Velma Babić works across photography, video, performance, drawing, sound, and spatial installation. Using her own body as material and spatial presence, particularly in performance and photography, she develops works through gesture, repetition, and the unstable relation between body, space, and perception.
Her practice unfolds through reduced actions — covering, carrying, sweeping, obscuring — repeated until bodily presence itself begins to shift between visibility and disappearance, resistance and vulnerability. Bodies appear fragmented, partially concealed, absorbed into landscapes, reduced to traces, or suspended within temporary spatial situations. Rather than approaching the body as a stable identity or fixed symbol, her works remain attentive to how historical experience, displacement, and social conditions become inscribed within bodily presence and spatial relations.

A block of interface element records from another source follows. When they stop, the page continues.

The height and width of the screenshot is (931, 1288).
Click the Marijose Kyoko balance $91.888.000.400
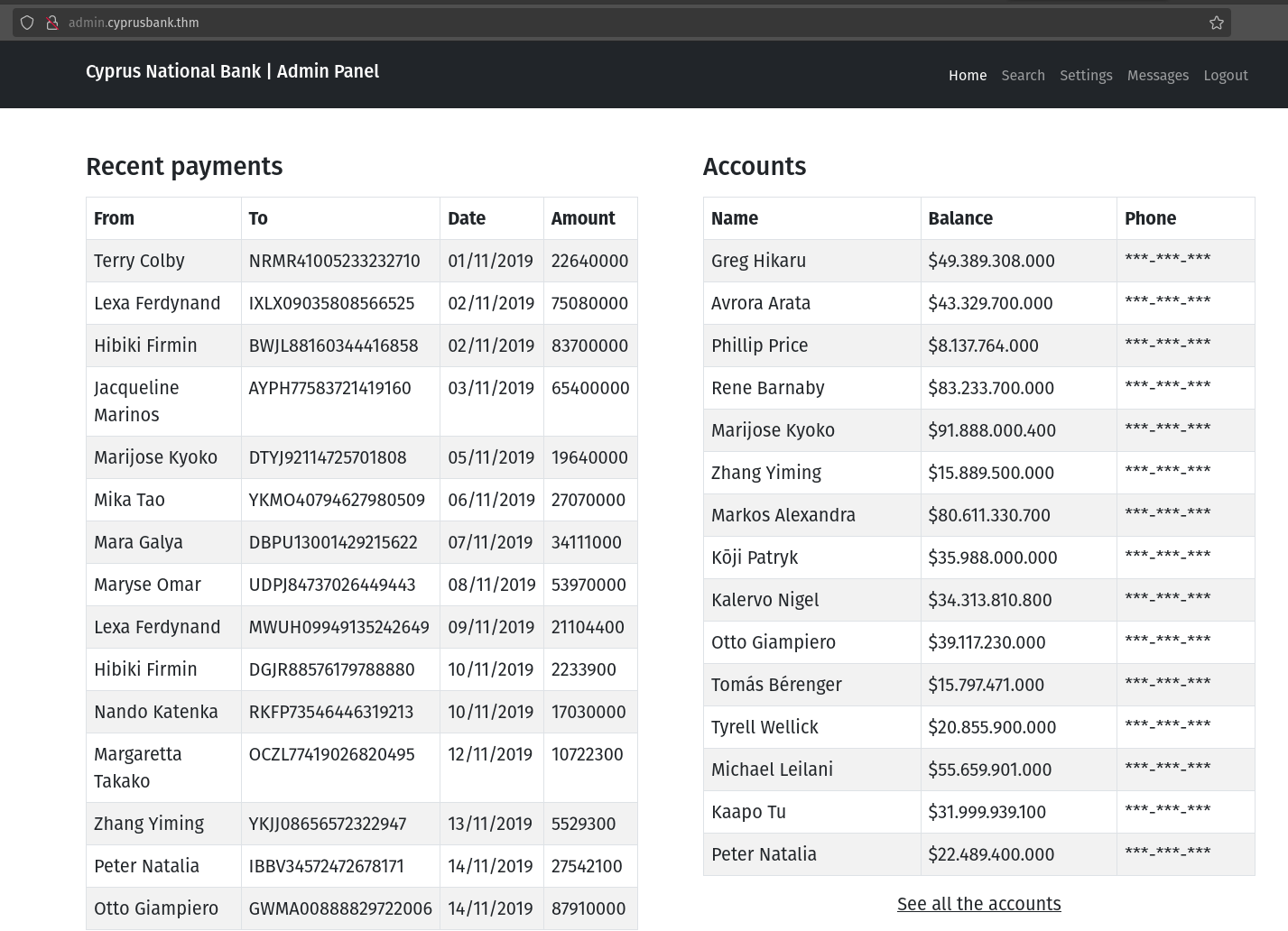point(992,430)
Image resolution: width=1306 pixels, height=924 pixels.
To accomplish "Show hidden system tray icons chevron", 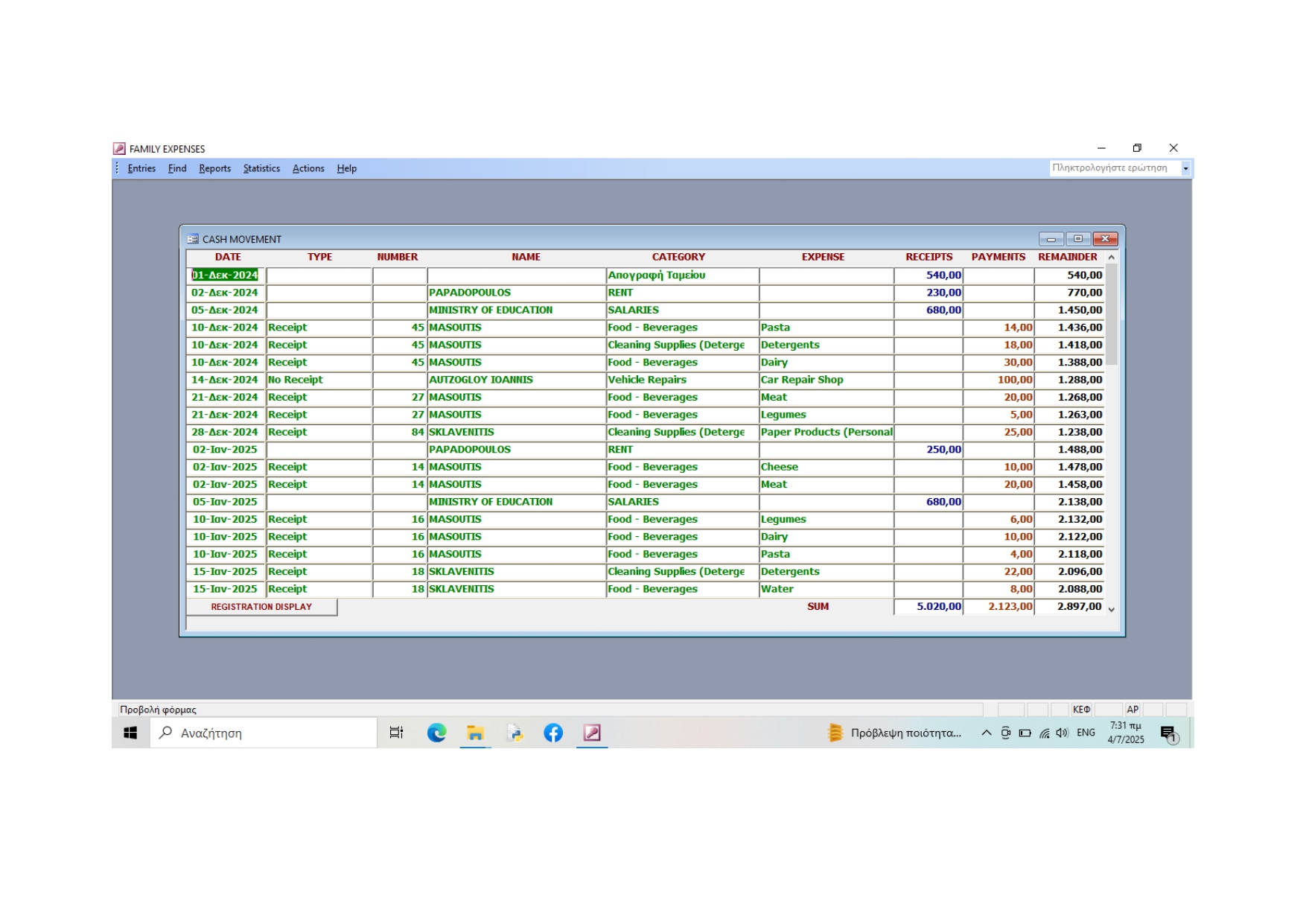I will coord(986,733).
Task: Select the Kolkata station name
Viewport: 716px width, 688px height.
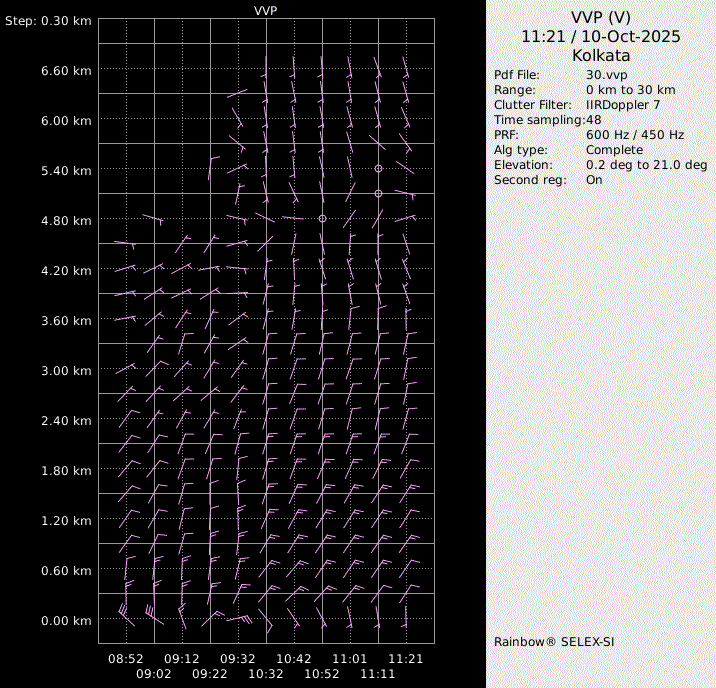Action: coord(600,56)
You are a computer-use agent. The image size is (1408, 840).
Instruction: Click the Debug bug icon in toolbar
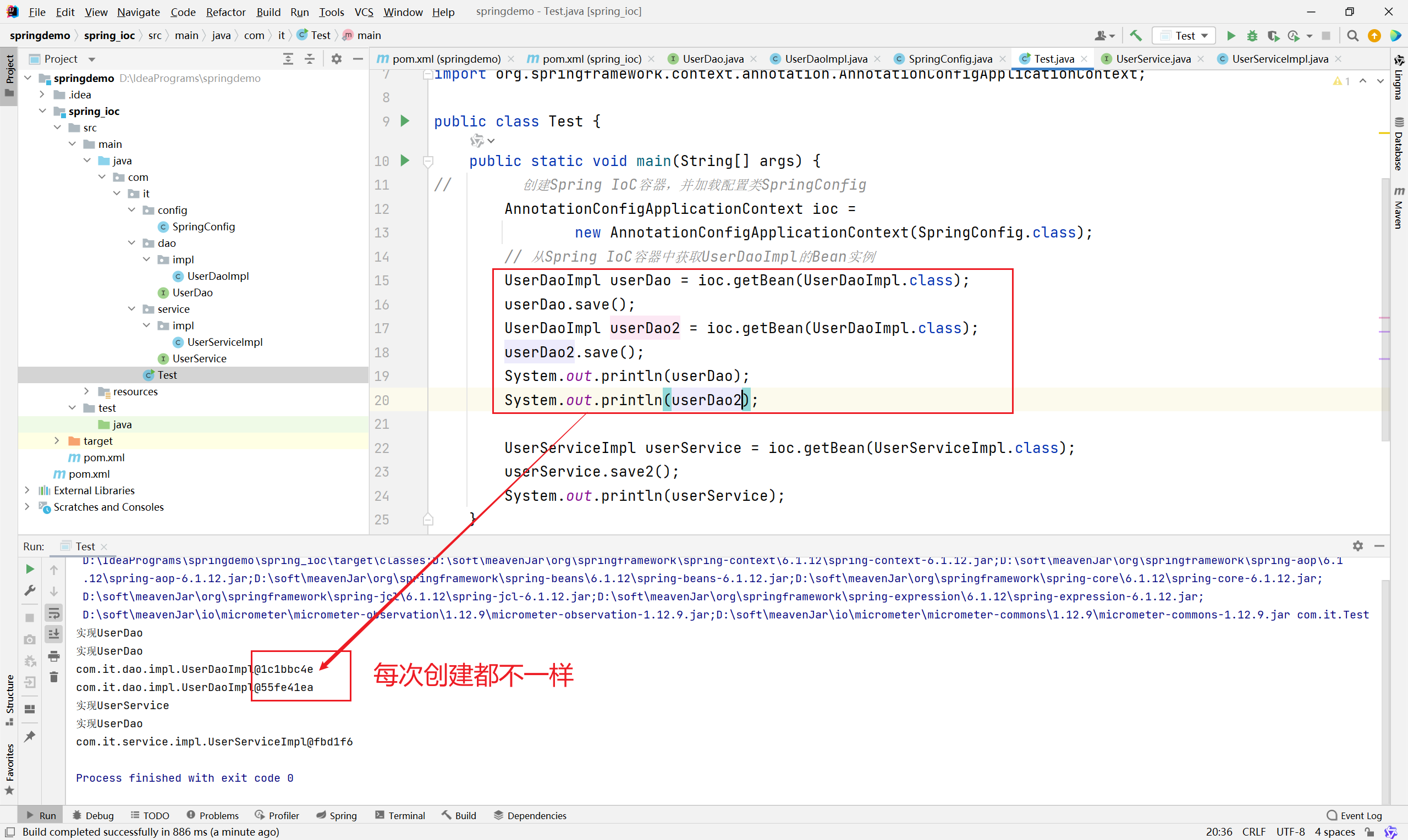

Rooted in the historical aftermath of the Yugoslav Wars, her work engages with the fragile entanglement of personal and collective histories without reducing them to direct representation. Born in Hamburg, raised in former Yugoslavia / Bosnia and Herzegovina, and now based in Munich, her biography unfolds across multiple geographies, including Colombia and the United States — experiences that continue to inform her sensitivity toward fragmentation, continuity, migration, and the persistence of embodied memory.
Landscapes, transitional zones, and temporary structures function less as backgrounds than as active spatial conditions that absorb, fracture, and continuously reshape the figure within them. Sound and material interventions extend the work beyond visibility, creating unstable relations between bodily presence, memory, distance, and spatial tension.
At the same time, drawing becomes a space in which personal and historical experience condense into reduced and often ambiguous visual forms. Emerging from reflections on fragility, displacement, and states of social instability, these works do not unfold narratively but through reduction, repetition, erasure, and material tension.
Her works operate with reduced means — minimal in form, yet attentive to fragility, endurance, persistence, and the traces that remain within bodies, materials, and space.